>>>>>
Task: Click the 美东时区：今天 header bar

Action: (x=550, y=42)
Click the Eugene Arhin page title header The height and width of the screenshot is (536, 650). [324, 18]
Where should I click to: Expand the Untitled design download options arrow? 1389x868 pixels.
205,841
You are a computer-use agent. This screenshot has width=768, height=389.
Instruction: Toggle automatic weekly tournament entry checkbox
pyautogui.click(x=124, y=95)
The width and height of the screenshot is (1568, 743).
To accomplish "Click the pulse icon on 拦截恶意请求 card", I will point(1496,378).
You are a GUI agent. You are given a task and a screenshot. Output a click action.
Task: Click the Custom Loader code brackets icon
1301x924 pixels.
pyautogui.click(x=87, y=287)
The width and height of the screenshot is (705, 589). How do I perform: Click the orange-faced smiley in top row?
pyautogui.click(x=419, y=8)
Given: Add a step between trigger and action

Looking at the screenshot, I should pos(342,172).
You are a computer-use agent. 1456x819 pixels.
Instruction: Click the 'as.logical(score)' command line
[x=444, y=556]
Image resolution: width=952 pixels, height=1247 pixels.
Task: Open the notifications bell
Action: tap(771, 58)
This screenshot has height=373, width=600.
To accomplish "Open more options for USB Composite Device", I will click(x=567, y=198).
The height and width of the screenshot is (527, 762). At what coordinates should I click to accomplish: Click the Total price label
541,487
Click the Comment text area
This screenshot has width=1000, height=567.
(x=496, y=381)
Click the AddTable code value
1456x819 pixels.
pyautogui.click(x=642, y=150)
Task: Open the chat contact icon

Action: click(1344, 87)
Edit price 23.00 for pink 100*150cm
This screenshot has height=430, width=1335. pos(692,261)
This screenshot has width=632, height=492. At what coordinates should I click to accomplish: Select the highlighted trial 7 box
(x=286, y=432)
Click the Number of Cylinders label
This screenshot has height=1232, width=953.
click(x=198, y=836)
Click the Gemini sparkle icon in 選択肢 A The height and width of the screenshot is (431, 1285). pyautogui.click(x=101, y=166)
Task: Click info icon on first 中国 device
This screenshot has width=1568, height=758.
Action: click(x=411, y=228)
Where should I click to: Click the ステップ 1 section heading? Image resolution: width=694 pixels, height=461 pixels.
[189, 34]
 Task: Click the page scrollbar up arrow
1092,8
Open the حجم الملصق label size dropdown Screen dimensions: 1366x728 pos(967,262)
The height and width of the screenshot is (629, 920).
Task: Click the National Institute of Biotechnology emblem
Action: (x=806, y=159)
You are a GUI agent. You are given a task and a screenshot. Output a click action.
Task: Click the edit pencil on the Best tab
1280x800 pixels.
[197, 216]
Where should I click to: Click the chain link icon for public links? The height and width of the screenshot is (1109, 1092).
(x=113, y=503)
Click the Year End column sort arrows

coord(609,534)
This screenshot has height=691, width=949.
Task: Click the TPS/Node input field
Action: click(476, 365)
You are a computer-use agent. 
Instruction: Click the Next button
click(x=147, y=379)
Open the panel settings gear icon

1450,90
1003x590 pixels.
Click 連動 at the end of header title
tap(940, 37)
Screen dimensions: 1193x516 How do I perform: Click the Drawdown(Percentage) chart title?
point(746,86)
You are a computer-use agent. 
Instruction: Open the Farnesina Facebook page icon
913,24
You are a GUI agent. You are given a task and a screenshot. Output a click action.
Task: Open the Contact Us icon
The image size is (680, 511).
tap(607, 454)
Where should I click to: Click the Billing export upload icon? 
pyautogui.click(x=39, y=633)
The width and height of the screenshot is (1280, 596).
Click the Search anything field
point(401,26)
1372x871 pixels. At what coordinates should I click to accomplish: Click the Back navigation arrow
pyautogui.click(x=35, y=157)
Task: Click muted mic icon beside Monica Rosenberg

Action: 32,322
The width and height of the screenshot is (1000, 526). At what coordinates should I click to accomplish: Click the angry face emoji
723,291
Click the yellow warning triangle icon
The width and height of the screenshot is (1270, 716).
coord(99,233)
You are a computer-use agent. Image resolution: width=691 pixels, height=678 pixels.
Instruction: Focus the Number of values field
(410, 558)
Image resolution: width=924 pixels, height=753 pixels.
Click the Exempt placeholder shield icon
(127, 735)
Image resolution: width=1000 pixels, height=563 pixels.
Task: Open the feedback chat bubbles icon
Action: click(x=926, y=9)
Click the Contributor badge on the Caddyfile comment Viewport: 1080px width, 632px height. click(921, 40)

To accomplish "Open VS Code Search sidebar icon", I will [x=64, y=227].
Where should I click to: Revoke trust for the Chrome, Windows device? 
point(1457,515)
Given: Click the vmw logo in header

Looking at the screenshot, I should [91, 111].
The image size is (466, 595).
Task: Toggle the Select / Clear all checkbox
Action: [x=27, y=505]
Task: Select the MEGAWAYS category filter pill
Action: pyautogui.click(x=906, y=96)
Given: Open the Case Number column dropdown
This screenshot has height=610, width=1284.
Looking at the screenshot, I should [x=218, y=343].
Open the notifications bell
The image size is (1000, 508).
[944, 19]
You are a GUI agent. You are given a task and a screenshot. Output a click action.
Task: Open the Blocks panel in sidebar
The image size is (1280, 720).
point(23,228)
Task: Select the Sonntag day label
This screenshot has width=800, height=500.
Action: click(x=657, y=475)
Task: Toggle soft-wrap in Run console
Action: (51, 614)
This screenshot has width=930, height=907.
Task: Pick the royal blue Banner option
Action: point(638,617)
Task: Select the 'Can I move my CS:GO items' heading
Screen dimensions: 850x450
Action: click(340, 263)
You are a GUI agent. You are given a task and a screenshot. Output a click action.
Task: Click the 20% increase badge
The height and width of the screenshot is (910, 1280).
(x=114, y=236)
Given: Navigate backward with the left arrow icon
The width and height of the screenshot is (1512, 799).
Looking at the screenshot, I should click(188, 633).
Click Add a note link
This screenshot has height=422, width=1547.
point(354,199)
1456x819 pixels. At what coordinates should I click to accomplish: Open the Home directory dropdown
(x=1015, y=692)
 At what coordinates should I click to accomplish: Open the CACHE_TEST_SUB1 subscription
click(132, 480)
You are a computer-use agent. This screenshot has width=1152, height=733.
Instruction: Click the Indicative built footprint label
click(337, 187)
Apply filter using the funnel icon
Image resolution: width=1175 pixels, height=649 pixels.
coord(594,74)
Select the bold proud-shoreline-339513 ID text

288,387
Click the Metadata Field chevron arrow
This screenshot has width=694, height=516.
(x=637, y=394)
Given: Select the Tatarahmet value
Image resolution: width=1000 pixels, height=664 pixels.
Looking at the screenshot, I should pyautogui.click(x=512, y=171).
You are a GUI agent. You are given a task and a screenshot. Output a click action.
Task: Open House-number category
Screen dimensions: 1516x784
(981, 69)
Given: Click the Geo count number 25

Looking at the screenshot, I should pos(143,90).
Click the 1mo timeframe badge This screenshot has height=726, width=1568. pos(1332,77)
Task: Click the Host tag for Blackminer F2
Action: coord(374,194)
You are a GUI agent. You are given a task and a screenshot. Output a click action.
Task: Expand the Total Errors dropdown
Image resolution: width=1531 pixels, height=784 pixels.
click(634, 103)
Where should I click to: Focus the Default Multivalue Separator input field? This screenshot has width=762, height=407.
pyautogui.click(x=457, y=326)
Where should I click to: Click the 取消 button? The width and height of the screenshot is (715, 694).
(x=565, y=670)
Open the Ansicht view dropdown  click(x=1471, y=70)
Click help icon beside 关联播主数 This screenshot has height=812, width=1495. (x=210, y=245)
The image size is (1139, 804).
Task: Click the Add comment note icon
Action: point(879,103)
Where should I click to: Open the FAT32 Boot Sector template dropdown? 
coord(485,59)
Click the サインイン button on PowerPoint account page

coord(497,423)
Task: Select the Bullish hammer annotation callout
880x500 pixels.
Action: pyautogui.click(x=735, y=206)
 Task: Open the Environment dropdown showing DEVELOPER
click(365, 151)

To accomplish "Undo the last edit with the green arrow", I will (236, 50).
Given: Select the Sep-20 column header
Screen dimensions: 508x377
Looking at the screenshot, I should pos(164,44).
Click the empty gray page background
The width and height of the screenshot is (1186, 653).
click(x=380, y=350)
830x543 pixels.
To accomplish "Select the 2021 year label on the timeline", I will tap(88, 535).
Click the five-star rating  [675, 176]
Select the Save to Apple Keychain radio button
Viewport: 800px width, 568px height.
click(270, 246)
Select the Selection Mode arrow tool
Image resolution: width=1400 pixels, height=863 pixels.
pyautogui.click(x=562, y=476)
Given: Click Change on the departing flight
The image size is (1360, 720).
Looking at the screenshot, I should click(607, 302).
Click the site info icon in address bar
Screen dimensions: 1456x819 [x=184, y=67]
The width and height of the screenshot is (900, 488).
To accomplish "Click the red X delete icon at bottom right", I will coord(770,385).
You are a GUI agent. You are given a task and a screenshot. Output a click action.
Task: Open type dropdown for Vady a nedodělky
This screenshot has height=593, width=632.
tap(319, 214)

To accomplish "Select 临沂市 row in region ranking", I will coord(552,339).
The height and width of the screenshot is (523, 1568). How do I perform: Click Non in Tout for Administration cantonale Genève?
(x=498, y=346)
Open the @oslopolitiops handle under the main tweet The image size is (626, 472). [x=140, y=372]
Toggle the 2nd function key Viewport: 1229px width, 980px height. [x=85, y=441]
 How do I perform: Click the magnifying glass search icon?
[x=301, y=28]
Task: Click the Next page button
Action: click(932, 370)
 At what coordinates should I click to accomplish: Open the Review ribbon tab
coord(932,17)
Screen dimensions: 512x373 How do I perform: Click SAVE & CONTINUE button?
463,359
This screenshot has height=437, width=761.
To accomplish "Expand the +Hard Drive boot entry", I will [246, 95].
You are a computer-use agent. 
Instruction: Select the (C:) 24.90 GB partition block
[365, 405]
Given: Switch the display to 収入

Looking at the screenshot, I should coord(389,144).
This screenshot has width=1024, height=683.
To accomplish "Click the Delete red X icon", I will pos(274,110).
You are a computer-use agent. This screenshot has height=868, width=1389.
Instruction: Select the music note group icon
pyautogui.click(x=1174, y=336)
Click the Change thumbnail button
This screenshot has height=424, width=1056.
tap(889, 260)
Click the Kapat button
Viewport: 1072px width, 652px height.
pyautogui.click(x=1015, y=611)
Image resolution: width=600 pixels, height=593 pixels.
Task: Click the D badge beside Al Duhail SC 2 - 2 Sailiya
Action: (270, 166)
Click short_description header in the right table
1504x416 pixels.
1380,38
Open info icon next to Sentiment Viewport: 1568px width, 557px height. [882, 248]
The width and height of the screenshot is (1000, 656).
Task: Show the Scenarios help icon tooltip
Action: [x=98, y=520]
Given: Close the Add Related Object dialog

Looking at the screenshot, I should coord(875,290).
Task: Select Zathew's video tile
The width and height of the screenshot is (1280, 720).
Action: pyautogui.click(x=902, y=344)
<<<<<
▶ **SET PROBLEM**:
Could you give only the lines from the one containing "Click help icon" to the one containing "tap(319, 214)" again, switching "dropdown" to "drop-down menu" and leaving everything else unchanged?

▶ **EXERCISE ANSWER**:
Click help icon beside 关联播主数 This screenshot has height=812, width=1495. (x=210, y=245)
The image size is (1139, 804).
Task: Click the Add comment note icon
Action: point(879,103)
Where should I click to: Open the FAT32 Boot Sector template drop-down menu? 
coord(485,59)
Click the サインイン button on PowerPoint account page

coord(497,423)
Task: Select the Bullish hammer annotation callout
880x500 pixels.
Action: pyautogui.click(x=735, y=206)
 Task: Open the Environment drop-down menu showing DEVELOPER
click(365, 151)

To accomplish "Undo the last edit with the green arrow", I will (236, 50).
Given: Select the Sep-20 column header
Screen dimensions: 508x377
Looking at the screenshot, I should pos(164,44).
Click the empty gray page background
The width and height of the screenshot is (1186, 653).
click(x=380, y=350)
830x543 pixels.
To accomplish "Select the 2021 year label on the timeline", I will tap(88, 535).
Click the five-star rating  [675, 176]
Select the Save to Apple Keychain radio button
Viewport: 800px width, 568px height.
click(270, 246)
Select the Selection Mode arrow tool
Image resolution: width=1400 pixels, height=863 pixels.
pyautogui.click(x=562, y=476)
Given: Click Change on the departing flight
The image size is (1360, 720).
Looking at the screenshot, I should click(607, 302).
Click the site info icon in address bar
Screen dimensions: 1456x819 [x=184, y=67]
The width and height of the screenshot is (900, 488).
To accomplish "Click the red X delete icon at bottom right", I will coord(770,385).
You are a GUI agent. You are given a task and a screenshot. Output a click action.
Task: Open type drop-down menu for Vady a nedodělky
This screenshot has height=593, width=632.
tap(319, 214)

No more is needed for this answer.